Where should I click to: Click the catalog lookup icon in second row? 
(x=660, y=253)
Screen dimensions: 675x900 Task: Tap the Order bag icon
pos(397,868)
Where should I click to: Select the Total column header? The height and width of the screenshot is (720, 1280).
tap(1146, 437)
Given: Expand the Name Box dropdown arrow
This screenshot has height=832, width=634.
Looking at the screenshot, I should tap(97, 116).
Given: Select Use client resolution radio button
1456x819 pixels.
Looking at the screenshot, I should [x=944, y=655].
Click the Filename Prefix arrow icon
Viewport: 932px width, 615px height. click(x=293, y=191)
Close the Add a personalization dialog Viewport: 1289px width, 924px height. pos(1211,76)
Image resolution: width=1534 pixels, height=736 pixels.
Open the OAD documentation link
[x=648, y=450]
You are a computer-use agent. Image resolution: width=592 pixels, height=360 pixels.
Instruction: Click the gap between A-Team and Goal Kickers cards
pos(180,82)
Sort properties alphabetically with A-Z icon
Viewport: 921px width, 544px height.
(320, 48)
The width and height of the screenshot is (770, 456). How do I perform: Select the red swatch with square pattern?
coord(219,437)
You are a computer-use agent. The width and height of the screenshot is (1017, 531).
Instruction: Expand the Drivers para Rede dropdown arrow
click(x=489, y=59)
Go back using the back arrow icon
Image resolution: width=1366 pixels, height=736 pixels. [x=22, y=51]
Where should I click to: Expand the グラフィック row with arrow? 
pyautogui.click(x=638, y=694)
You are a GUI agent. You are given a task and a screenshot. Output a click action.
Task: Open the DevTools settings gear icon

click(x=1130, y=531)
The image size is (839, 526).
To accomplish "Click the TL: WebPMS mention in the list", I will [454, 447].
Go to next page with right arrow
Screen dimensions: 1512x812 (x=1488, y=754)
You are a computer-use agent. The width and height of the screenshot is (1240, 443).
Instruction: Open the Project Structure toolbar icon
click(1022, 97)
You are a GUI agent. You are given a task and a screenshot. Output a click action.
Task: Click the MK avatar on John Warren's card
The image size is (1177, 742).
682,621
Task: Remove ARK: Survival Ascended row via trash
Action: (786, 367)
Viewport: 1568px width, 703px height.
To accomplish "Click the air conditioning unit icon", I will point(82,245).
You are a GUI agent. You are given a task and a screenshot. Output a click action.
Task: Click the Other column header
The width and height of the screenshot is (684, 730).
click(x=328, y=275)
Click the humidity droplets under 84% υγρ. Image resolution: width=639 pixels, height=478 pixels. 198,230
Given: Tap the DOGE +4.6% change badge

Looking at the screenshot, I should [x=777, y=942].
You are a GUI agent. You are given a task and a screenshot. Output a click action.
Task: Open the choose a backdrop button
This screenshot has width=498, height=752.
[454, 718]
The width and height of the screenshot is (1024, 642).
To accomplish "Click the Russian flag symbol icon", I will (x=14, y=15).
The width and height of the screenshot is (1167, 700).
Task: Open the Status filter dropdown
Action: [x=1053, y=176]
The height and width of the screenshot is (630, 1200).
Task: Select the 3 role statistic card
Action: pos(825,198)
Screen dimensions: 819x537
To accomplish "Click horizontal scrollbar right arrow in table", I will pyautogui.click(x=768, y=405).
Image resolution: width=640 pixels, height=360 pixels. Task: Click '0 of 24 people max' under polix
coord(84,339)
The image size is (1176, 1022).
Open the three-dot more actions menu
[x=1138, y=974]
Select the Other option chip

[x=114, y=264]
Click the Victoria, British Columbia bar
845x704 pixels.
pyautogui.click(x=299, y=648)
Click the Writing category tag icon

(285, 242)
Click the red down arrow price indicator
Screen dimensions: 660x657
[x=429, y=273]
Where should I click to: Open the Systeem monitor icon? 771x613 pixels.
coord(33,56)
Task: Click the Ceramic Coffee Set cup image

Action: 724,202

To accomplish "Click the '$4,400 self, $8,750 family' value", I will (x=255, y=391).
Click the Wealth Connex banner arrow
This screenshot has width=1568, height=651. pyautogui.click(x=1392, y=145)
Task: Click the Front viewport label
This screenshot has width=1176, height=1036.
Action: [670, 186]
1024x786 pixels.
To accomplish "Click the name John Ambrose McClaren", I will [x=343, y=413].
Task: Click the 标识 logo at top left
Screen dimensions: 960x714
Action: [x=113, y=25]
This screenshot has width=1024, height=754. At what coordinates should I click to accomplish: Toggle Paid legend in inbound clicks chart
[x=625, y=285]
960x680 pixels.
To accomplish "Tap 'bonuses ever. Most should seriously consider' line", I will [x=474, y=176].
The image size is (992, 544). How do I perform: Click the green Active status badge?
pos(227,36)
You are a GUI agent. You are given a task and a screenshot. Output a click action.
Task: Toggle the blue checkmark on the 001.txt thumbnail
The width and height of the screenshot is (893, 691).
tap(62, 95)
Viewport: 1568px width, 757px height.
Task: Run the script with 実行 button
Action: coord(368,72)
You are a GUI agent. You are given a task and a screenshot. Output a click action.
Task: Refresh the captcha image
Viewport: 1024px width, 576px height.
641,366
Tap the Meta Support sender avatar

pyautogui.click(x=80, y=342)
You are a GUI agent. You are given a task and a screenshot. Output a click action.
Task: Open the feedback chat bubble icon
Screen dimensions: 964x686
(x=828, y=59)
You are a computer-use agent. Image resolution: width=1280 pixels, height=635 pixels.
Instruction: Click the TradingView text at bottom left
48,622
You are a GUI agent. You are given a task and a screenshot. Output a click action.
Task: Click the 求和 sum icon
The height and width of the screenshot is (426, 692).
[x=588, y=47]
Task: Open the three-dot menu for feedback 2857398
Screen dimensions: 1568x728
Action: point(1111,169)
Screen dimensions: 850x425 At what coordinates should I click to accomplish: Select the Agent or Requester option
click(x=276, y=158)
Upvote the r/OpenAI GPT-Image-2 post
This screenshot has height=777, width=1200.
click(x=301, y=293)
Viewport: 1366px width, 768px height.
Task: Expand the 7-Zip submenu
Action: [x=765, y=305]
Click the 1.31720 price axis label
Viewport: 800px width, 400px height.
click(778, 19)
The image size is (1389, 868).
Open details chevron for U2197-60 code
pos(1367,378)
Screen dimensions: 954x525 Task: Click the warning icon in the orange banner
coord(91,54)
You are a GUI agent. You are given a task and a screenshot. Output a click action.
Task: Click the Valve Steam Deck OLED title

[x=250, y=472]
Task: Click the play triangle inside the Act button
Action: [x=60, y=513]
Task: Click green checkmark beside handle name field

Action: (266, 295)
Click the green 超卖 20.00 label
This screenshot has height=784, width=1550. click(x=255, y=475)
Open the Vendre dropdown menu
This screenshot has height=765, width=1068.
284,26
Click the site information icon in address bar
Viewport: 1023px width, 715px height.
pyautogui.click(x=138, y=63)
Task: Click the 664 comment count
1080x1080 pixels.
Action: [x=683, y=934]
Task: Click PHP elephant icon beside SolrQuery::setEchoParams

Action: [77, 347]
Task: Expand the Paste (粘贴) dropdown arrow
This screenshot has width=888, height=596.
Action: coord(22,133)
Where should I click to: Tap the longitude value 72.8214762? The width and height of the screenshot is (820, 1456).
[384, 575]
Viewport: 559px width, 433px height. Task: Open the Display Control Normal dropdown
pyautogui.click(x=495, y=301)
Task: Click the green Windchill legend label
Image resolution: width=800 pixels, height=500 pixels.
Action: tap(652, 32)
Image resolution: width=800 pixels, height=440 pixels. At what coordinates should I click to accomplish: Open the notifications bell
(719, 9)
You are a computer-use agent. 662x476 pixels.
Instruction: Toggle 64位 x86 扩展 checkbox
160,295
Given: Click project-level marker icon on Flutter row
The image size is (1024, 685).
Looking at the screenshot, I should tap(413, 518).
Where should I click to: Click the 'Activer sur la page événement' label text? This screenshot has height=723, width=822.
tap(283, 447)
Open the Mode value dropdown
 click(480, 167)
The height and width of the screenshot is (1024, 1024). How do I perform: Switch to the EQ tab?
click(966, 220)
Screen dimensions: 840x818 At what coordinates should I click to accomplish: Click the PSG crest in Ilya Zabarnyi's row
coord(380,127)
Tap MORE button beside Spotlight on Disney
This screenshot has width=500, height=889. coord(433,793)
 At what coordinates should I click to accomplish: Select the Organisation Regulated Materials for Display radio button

ASSIGNMENT
Wherever a line above contains "computer", copy that line.

OUTPUT OF THE EXERCISE
You are a computer-use agent. Image resolution: width=592 pixels, height=360 pixels.
You are a computer-use agent. The width and height of the screenshot is (1017, 531).
You are a computer-use agent. The width and height of the screenshot is (1240, 443).
You are a computer-use agent. Image resolution: width=1280 pixels, height=635 pixels.
You are a computer-use agent. 662x476 pixels.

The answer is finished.